** Page text follows **

The Operating Grant, New Investigator Award, and New Emerging Team Programs of the Canadian Institutes of Health Research supported this study. The authors have disclosed no relevant financial relationships.

Chest. 2007;131:1753-1759.

Clinical Context

The evidence for an association between early antibiotic use and subsequent development of asthma is not clear. In the March 2003 issue of the Journal of Allergy and Clinical Immunology, Liu and Murphy reported on the hygiene hypothesis, which states that more hygienic childhood environments potentially exacerbate atopic T-helper type 2 immunity, whereas microbial pressure would provide a balanced immune system. According to Johnson and colleagues in the June 2005 issue of the Journal of Allergy and Clinical Immunology, children who required antibiotics and had less pet exposure during the first year of life were at higher risk for atopy. In the March 2006 issue of Chest, a meta-analysis by Marra and colleagues revealed that antibiotic use in the first year of life was linked to an increased risk for asthma in nonprospective studies.

This cohort study evaluates whether antibiotic use in the first year of life is associated with asthma at the age of 7 years and whether this association is affected according to subgroups of children and antibiotic use.

Study Highlights

  • Data for 13,116 children of a cohort of 13,980 children born in Manitoba and enrolled in universal health insurance were evaluated for asthma at age 7 years.
  • 864 children were excluded because of diagnosis of asthma in the first year of life.
  • Demographic data showed 50% were boys, 57% had urban residence (population > 40,000), 24% were low income, 90% had siblings, 6% had asthma at age 7 years, and 5% had mothers with history of asthma,
  • 65% had received at least 1 antibiotic in first year of life.
  • 3% received only narrow-spectrum antibiotics (penicillin, cloxacillin, cephalexin, cefadroxil, and erythromycin), 52% received only broad-spectrum antibiotics, and 10% received both narrow- and broad-spectrum antibiotics.
  • 55% received at least 1 broad-spectrum–type penicillin prescription.

** End of Page text **

Exercise: In the study summary on antibiotic use and asthma, how many children were excluded, and for what reason?

** Data to examine follows **

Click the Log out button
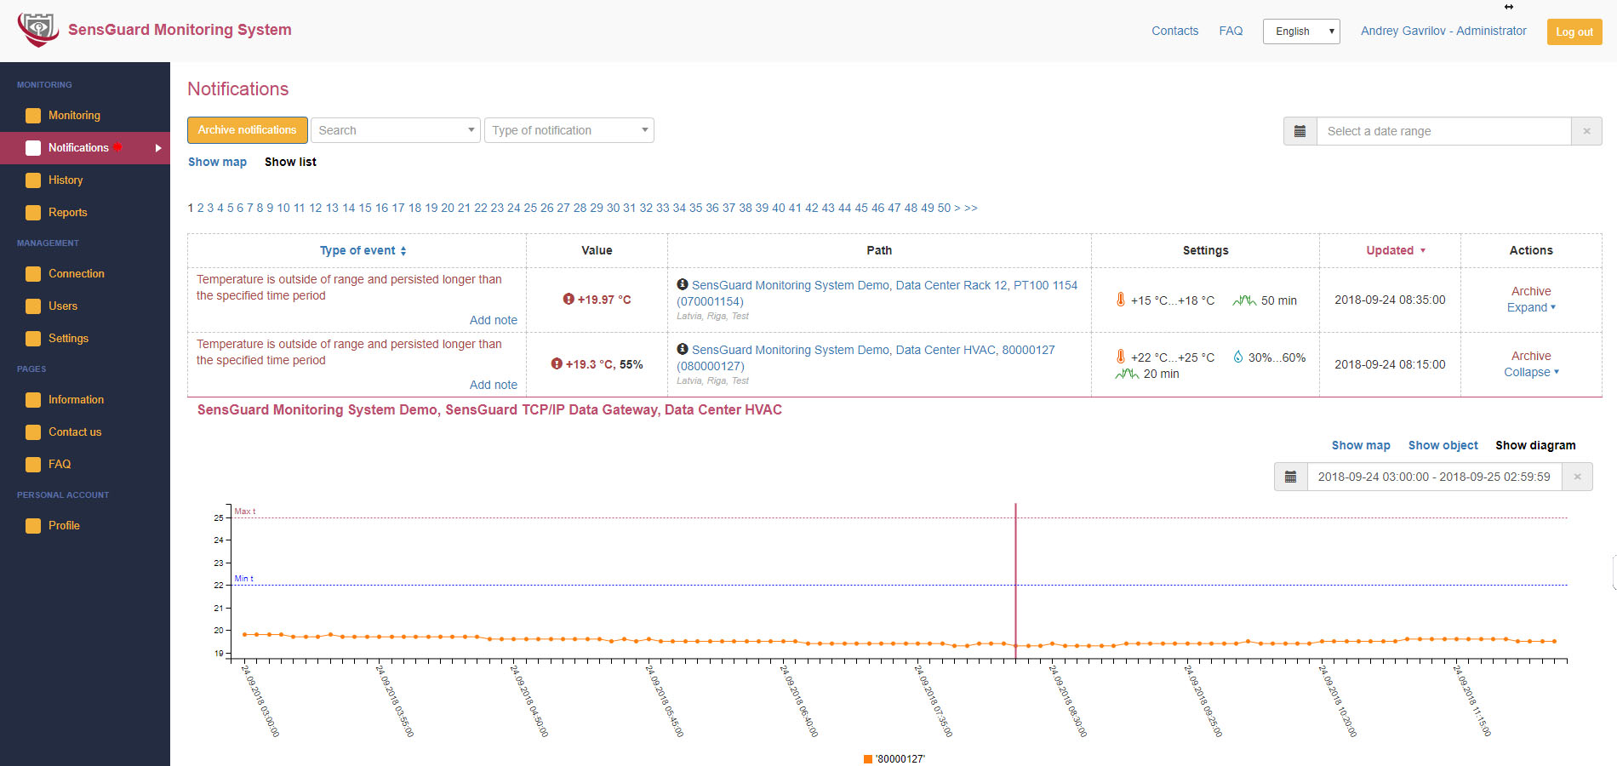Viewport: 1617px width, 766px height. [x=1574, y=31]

** End of Data to examine **
** Data to examine follows **

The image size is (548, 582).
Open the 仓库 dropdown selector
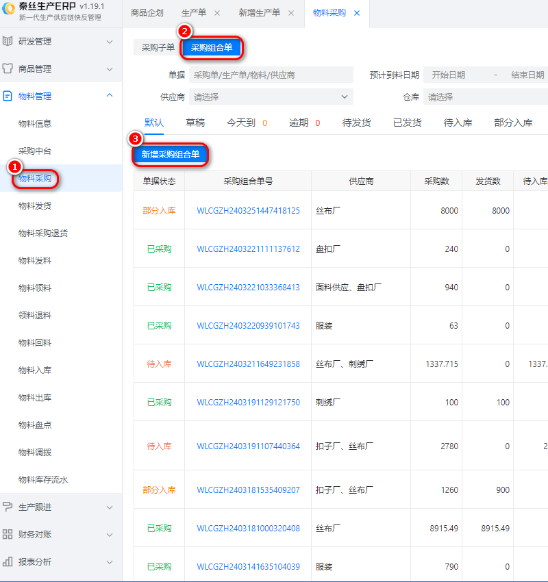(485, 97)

** End of Data to examine **
** Data to examine follows **

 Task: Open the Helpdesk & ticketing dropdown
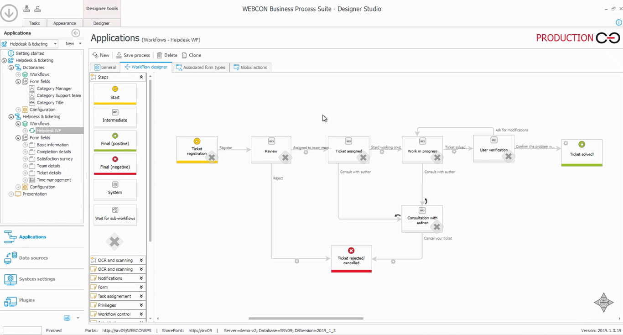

** End of Data to examine **

Answer space: 864 children were excluded because they were diagnosed with asthma in the first year of life.